> Try it
Pick out each line of the data below that contains the word "return", and copy those lines.

> Material supplied
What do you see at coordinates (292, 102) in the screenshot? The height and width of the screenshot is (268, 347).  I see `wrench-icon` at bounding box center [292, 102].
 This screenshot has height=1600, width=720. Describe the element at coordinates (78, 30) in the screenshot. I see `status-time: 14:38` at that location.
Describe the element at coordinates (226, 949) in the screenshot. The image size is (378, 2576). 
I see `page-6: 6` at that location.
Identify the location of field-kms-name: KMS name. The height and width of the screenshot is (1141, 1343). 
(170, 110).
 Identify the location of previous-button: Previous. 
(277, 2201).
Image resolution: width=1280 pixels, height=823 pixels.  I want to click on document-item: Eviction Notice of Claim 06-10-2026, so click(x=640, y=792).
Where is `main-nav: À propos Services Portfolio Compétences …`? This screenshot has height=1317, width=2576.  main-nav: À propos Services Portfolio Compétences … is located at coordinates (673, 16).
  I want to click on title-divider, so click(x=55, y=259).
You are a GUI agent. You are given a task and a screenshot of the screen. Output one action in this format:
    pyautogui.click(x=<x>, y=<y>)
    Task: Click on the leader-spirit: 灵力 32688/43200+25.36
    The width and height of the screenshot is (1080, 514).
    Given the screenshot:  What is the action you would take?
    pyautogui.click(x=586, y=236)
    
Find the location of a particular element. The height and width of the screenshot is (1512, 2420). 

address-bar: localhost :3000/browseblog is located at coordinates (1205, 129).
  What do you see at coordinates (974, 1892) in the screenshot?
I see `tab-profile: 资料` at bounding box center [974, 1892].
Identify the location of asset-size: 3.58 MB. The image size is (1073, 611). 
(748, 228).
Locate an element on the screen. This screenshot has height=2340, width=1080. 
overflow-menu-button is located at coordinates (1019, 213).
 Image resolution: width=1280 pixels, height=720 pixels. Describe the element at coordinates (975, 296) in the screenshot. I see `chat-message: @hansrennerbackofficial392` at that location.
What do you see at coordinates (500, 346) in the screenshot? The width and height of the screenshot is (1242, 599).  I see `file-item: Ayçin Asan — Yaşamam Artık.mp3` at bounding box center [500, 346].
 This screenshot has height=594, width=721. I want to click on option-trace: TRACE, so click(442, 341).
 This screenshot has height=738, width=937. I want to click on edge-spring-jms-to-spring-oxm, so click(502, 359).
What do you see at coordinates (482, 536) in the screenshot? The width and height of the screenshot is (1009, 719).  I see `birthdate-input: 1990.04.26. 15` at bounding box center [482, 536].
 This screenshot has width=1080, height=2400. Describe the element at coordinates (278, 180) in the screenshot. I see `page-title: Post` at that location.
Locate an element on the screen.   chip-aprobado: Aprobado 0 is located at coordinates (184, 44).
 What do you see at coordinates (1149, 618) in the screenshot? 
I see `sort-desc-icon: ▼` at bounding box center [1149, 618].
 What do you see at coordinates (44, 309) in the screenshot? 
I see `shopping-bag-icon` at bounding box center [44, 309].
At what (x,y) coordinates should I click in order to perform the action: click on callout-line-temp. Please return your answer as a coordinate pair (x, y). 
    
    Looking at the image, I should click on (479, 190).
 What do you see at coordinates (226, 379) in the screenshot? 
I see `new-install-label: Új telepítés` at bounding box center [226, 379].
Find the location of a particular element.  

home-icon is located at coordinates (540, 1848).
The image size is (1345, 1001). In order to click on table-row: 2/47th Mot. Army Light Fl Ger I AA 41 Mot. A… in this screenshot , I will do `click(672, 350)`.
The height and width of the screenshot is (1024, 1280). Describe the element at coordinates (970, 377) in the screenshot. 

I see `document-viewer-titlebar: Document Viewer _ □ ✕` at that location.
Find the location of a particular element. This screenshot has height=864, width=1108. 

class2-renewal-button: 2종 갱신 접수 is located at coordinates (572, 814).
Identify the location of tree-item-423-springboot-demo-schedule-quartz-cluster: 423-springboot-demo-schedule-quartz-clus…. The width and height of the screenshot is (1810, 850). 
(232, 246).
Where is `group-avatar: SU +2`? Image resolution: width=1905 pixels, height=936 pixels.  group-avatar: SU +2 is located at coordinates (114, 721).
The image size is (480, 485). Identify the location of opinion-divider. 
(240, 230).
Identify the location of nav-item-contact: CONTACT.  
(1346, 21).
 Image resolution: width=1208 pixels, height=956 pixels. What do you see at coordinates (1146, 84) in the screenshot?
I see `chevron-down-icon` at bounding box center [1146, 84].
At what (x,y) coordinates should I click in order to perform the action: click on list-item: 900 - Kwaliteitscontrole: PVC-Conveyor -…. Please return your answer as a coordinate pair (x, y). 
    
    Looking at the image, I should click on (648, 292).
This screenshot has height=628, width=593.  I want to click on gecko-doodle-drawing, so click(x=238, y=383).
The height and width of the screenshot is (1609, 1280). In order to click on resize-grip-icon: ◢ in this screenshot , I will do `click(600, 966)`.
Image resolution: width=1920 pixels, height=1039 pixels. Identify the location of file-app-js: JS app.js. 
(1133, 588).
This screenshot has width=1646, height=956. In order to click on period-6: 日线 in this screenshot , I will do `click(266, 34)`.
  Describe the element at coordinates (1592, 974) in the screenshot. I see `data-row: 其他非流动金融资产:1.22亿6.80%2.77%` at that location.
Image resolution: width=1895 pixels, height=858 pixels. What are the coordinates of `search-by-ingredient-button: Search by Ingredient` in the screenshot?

> Response
At what (x,y) coordinates should I click in order to perform the action: click on callout-line-temp. Please return your answer as a coordinate pair (x, y). 
At what (x,y) coordinates should I click in order to perform the action: click on list-item: 900 - Kwaliteitscontrole: PVC-Conveyor -…. Please return your answer as a coordinate pair (x, y). 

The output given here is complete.